[Element and text location data]
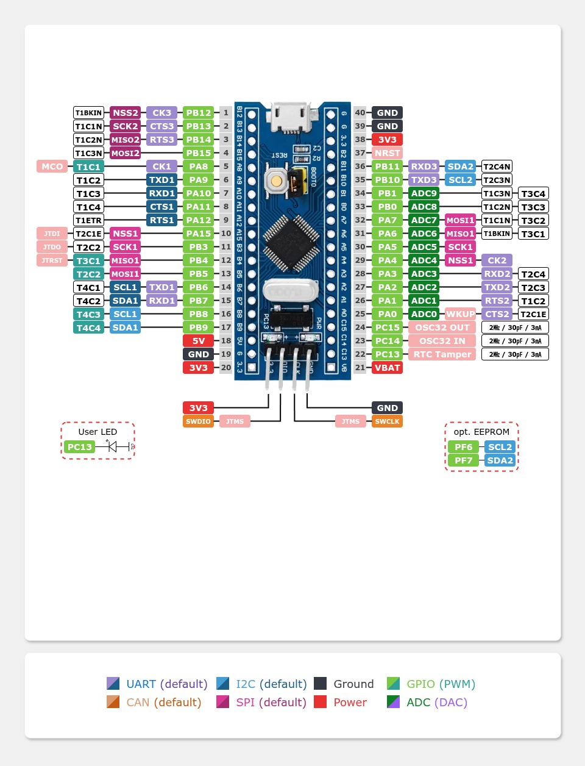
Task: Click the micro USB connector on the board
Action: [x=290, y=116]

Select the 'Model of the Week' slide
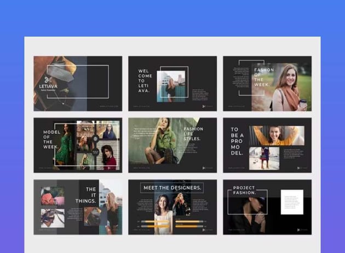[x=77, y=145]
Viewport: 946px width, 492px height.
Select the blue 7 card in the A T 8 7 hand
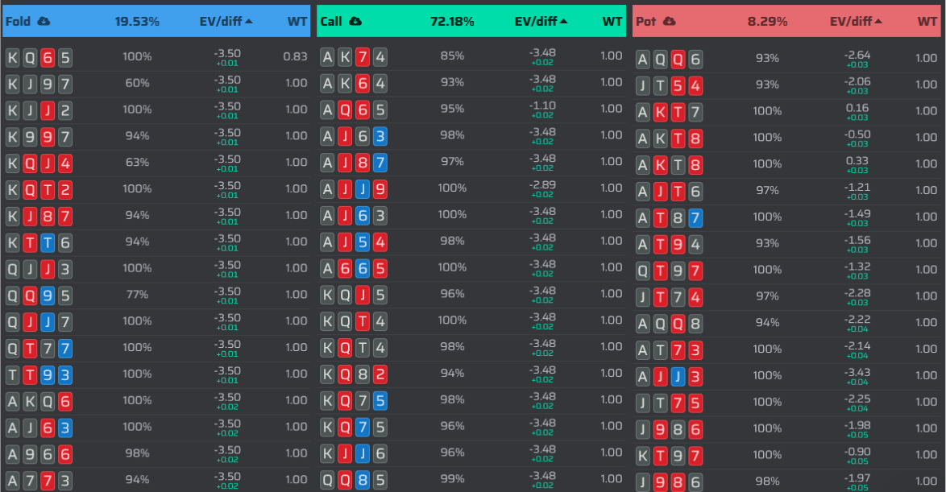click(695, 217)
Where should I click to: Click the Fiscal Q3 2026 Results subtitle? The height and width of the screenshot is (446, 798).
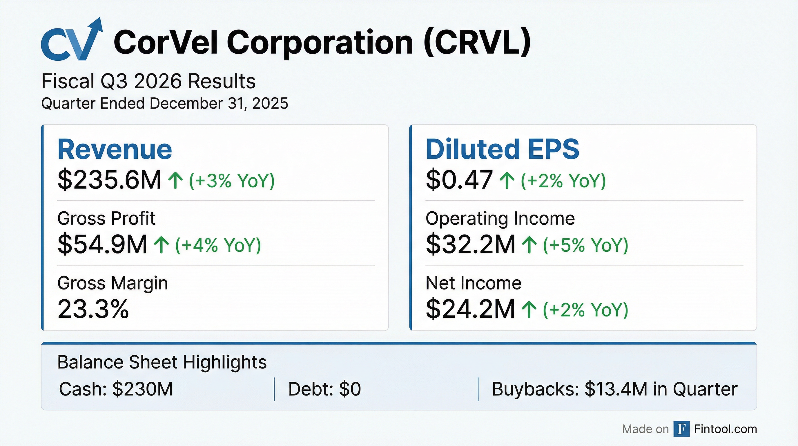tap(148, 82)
...
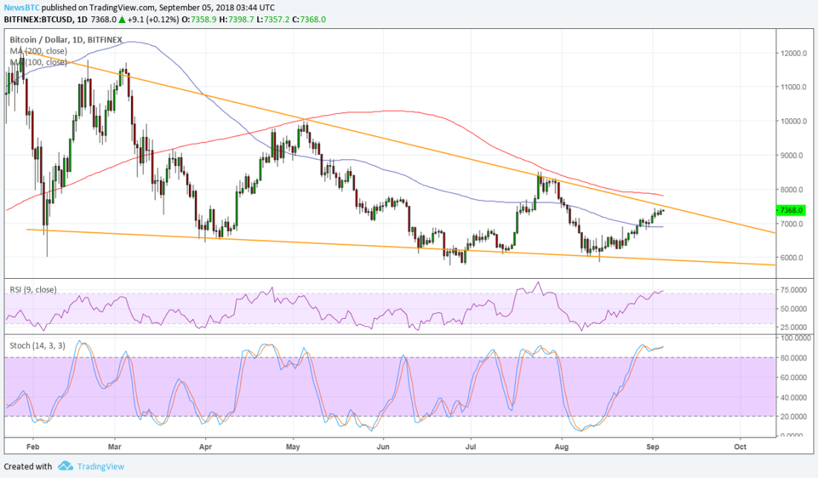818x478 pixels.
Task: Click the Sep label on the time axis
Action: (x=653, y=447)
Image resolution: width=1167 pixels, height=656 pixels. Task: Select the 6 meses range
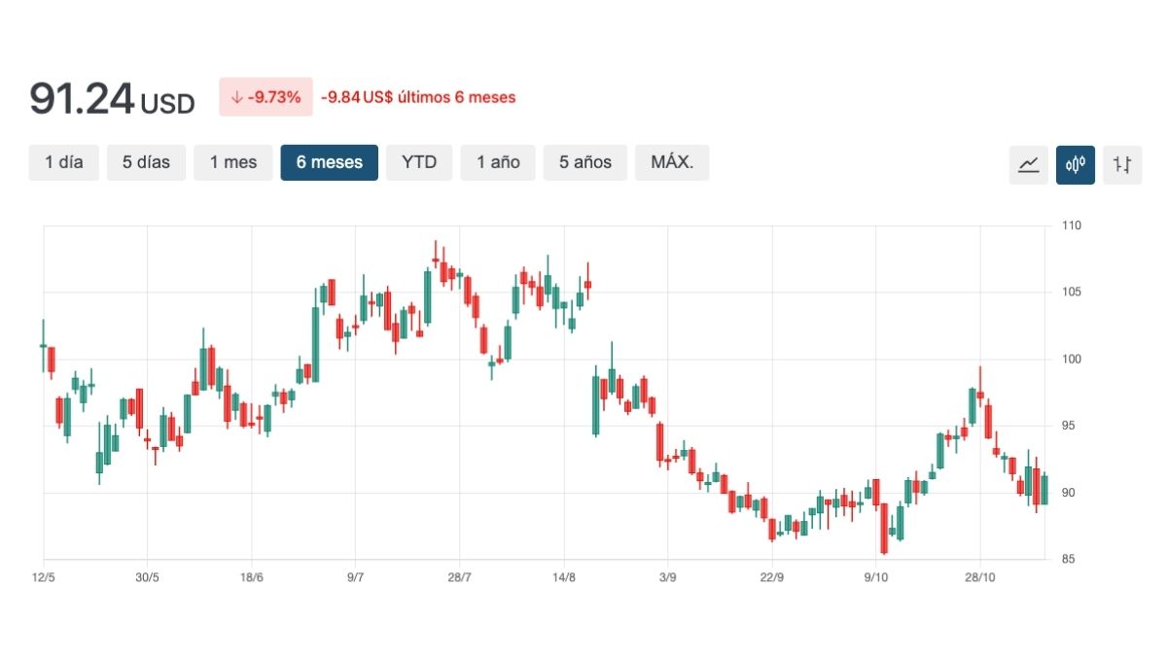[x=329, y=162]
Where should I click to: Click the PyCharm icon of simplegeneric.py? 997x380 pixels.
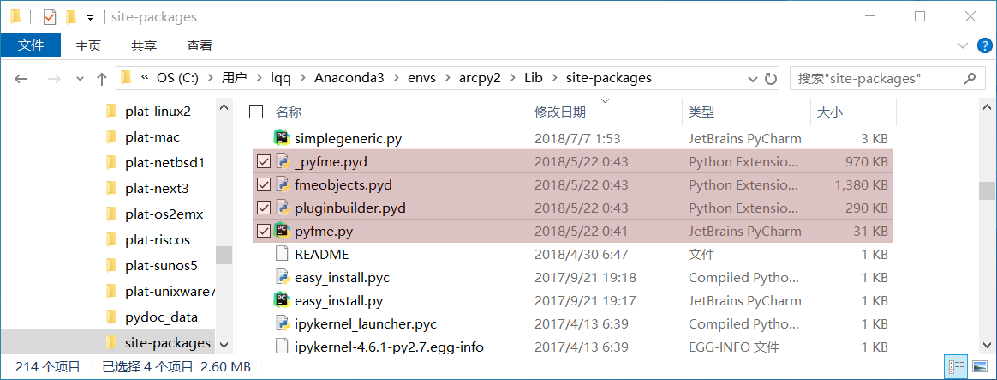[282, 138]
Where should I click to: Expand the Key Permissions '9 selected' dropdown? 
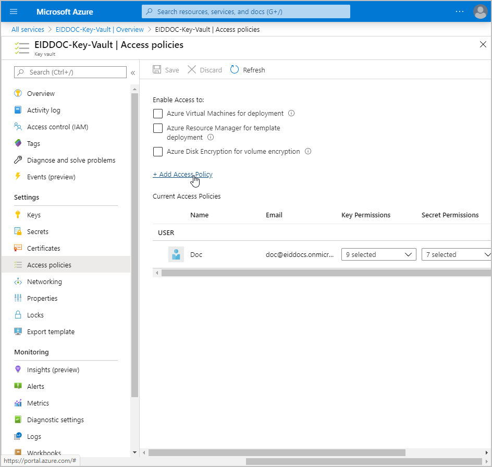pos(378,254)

Goal of the exercise: Copy the rows above, from the line containing "818x478 pixels." through the line containing "pos(378,254)", including both of those lines. Omit the pictures from your copy.

The answer:
818x478 pixels.
Task: Click the Sep label on the time axis
Action: (x=653, y=447)
Image resolution: width=1167 pixels, height=656 pixels. Task: Select the 6 meses range
[x=329, y=162]
Where should I click to: Click the PyCharm icon of simplegeneric.py? 997x380 pixels.
[282, 138]
Where should I click to: Expand the Key Permissions '9 selected' dropdown? 
pos(378,254)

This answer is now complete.